▶ RECORD EXCERPTS:

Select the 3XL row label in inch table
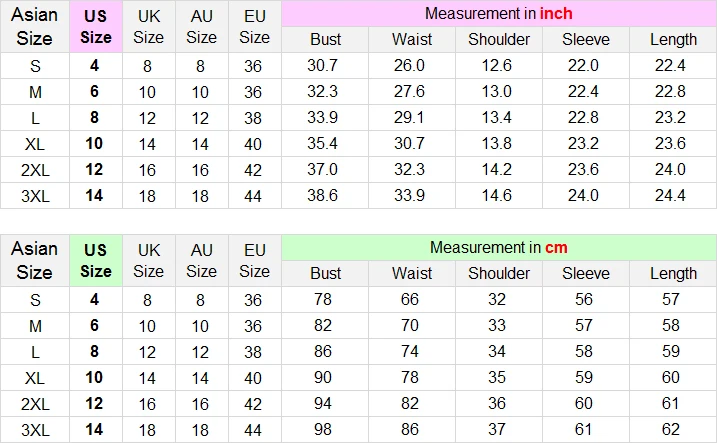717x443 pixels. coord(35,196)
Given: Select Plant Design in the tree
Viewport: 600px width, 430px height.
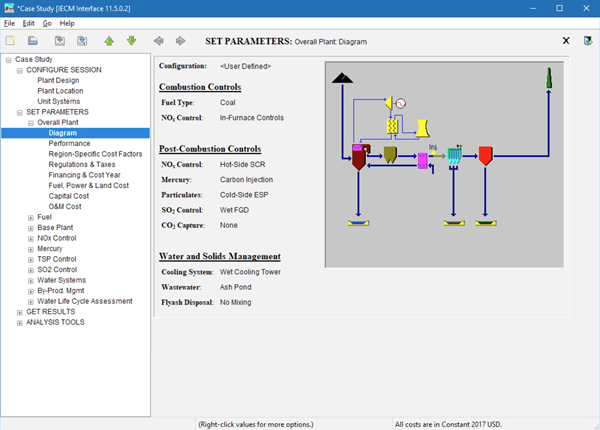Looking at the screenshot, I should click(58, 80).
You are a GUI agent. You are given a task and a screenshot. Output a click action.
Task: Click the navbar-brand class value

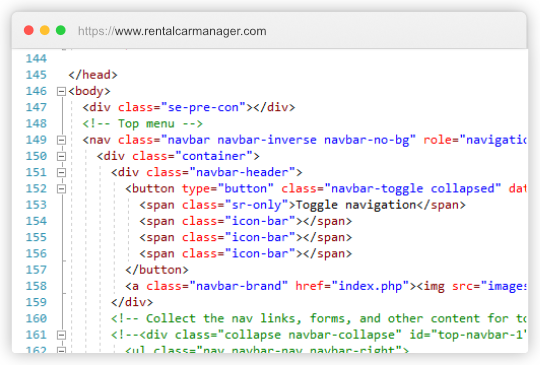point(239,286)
...
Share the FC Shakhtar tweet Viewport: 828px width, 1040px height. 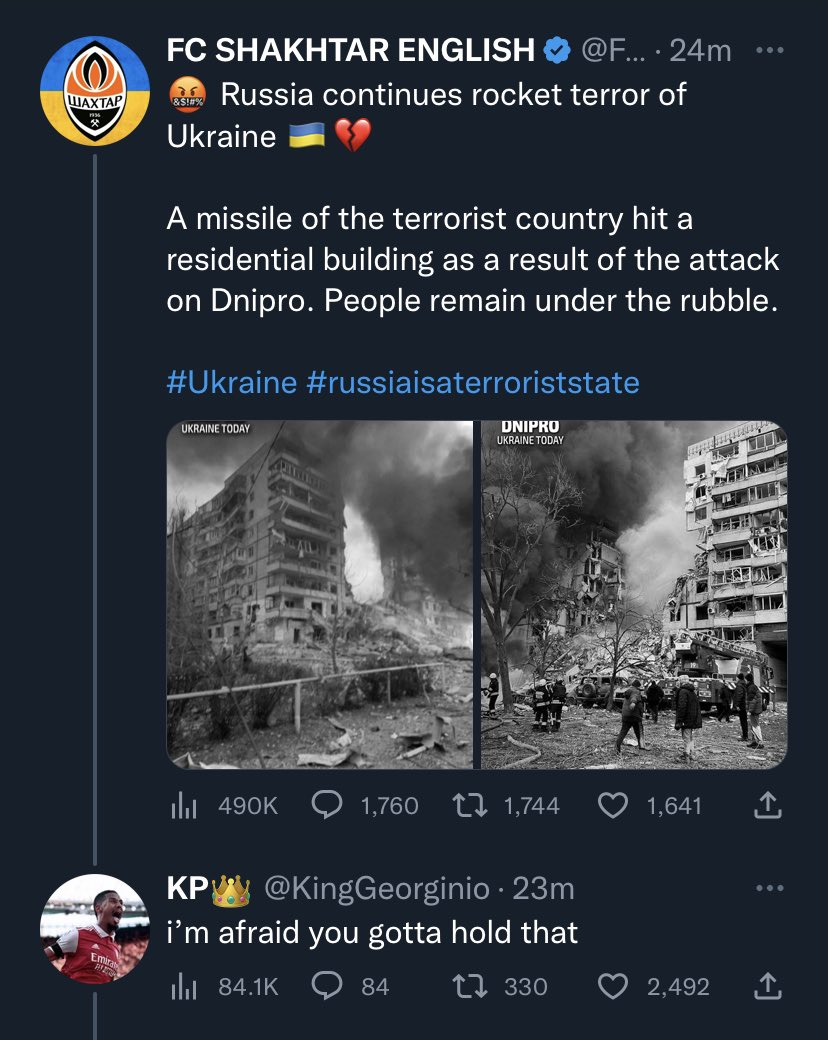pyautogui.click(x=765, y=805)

▶ TASK DIRECTIONS: Within the entries above, give again exactly the lines starting at the one that contains "Select the 3XL row label in inch table" and ending at the one that contains "You are a GUI", leaving out the pictures.

▶ FINISHED EXERCISE:
Select the 3XL row label in inch table
717x443 pixels. coord(35,196)
Given: Select Plant Design in the tree
Viewport: 600px width, 430px height.
Looking at the screenshot, I should click(58, 80).
You are a GUI agent. You are given a task and a screenshot. Output a click action.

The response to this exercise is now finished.